The US Civil War resulted in more American casualties than all other wars combined. About 2% of men died in that war, and we’ve had draft dodging ever since.
Which leads me to a point that i only recently put together. Men are still marrying because we are socialized from birth to be self sacrificing. Our entire value is based on our willingness and ability to provide and protect. If you can’t do both, you’re not much of a man. If you can’t do either, you’re no man at all.
That’s exactly why we sign up for military service, law enforcement, firefighting, and even marriage, when there is so very little benefit to us in it. We’re even quicker to jump into dangerous and deadly scenarios that we would simultaneously protect women and children from, as long as there’s a decent paycheck in it. Who gets rescued from the sinking ship first?
Warren Farrell wrote extensively about this natural fact in “The Myth of Male Power”.
It’s been a while since i read it, but i don’t think he ever directly correlated it to a divorce and family courts system stacked completely against men.
I disagree. The statement I can agree with is, "marriage is potential financial suicide for men".
There is no certainty that a given marriage will deteriorate into a nasty contentious divorce with years of back and forth revenge sniping in the courts.
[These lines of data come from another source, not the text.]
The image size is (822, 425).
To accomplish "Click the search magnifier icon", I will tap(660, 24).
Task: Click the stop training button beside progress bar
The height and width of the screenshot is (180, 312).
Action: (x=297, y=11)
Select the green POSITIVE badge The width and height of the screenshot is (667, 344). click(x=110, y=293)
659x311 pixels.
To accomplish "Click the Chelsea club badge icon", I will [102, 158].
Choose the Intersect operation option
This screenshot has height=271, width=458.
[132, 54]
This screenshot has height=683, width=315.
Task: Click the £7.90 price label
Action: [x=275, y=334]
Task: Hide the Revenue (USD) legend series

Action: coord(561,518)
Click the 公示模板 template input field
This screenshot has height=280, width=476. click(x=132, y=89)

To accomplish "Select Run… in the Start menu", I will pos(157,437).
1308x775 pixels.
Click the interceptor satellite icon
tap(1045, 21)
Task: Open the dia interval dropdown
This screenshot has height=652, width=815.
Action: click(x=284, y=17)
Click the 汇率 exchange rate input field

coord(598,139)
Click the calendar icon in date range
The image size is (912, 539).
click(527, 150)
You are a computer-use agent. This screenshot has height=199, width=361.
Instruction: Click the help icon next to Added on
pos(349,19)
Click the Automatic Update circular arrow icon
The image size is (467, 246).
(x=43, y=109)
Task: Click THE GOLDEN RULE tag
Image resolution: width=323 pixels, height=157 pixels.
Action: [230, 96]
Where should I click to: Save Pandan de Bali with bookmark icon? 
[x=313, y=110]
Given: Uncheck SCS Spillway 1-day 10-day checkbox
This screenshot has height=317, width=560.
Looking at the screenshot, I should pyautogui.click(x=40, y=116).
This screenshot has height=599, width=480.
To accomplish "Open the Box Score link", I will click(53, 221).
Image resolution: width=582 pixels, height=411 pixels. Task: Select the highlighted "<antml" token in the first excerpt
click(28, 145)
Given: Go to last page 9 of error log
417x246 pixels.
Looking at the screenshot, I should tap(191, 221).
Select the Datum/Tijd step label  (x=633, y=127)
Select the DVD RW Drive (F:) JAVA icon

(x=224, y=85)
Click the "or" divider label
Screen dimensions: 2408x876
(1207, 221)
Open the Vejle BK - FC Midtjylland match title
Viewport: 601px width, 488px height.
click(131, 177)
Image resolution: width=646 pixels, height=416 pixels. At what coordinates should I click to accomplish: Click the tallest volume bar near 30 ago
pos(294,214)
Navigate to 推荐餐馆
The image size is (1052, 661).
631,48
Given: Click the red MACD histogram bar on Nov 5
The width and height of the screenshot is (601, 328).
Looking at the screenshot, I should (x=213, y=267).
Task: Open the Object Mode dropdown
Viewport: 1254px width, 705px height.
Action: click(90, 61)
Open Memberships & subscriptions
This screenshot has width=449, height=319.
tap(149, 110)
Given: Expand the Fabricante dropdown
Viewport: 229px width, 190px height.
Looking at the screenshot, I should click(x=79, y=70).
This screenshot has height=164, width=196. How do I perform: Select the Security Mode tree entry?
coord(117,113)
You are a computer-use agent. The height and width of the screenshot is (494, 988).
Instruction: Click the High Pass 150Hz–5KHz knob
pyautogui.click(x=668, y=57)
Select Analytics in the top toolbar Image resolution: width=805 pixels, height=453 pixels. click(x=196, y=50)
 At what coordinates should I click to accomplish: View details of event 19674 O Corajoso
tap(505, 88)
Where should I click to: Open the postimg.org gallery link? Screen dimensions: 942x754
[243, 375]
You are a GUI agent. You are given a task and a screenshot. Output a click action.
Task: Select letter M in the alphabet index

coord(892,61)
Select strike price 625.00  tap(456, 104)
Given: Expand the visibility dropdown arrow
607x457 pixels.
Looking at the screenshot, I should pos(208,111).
But there is also no guarantee that any given marriage will be a magical forever love with perfect children and a perfect house with a white picket fence.
In between the heaven and hell scenarios there are kids born with birth defects and career crashes and car accidents and natural disasters and addiction and that hot neighbor who wants you to come over and "check her pipes".
And then there is the eternal question of "single moms". Should a guy sign up to take responsibility for raising the children of some baby daddy who has fled the scene to avoid child support? If she made one bad decision, will she make more? If you get divorced, do you end up paying child support for kids you never legally adopted? Does she love you or is she desperate for a lifeline because she's drowning on her own?
Life is full of risks and complex decisions.
No I didn't miss it. That was literally my first point. Or it was intended to be. Maybe it doesn't read as I intended it.
Yes. Marriage is not guaranteed to end in disaster. Plenty of marriages end up OK enough for both parties. And if it does end in divorce, it's not a forgone conclusion that every woman will be an angry vengeful witch in court. But yeah, potentially you end up with an angry vengeful gold digging witch in court until the kids turn 18. And that is truly a destruction of multiple lives.
My divorce did not go that way at all. But I waited until both my sons graduated from college. And my ex and sons are all set for life. I'm free. No drama for anyone. No animosity. Just an ending. And new beginning. The price I paid to buy that was the years I waited.
No. No ongoing ties. She's set for life. As are the boys. One and done.
If it is financial suicide for men, it is the same for women too. There are two sides in a marriage. A woman can have a man who gambles his money away and drinks, as my father was, and a man can have a woman who shops for furs, clothes jewelry and things she doesn't really need. Men can also have expensive habits such as golfing and eating out at fancy places. So it's not fair to think marriage is a financial burden for men--the entire family will suffer if the two parties act foolishly with money. Live and learn.
@Shiprex But to assume that ONLY men are at risk is not right. Women are at risk as well. The way I understand the question, it is asking if we agree that marriage is financial suicide for MEN. It can be, if he has a bad marriage partner, OR if he himself has habits he cannot control even while being married. Two incomes are always better than one. But along with that, comes two mouths to feed. Both partners have to come up with a good financial plan that will keep them afloat of any financial burdens.
@amy10223 I get that however if the marriage fails children are generally "given" to mothers as PRIMARY care givers and men are expected to "buy" access as well as support the woman even if she chose to end it. If he finds or starts another relationship he still often has to support her through alimony EVEN IF SHE ENDED IT. It's a scam.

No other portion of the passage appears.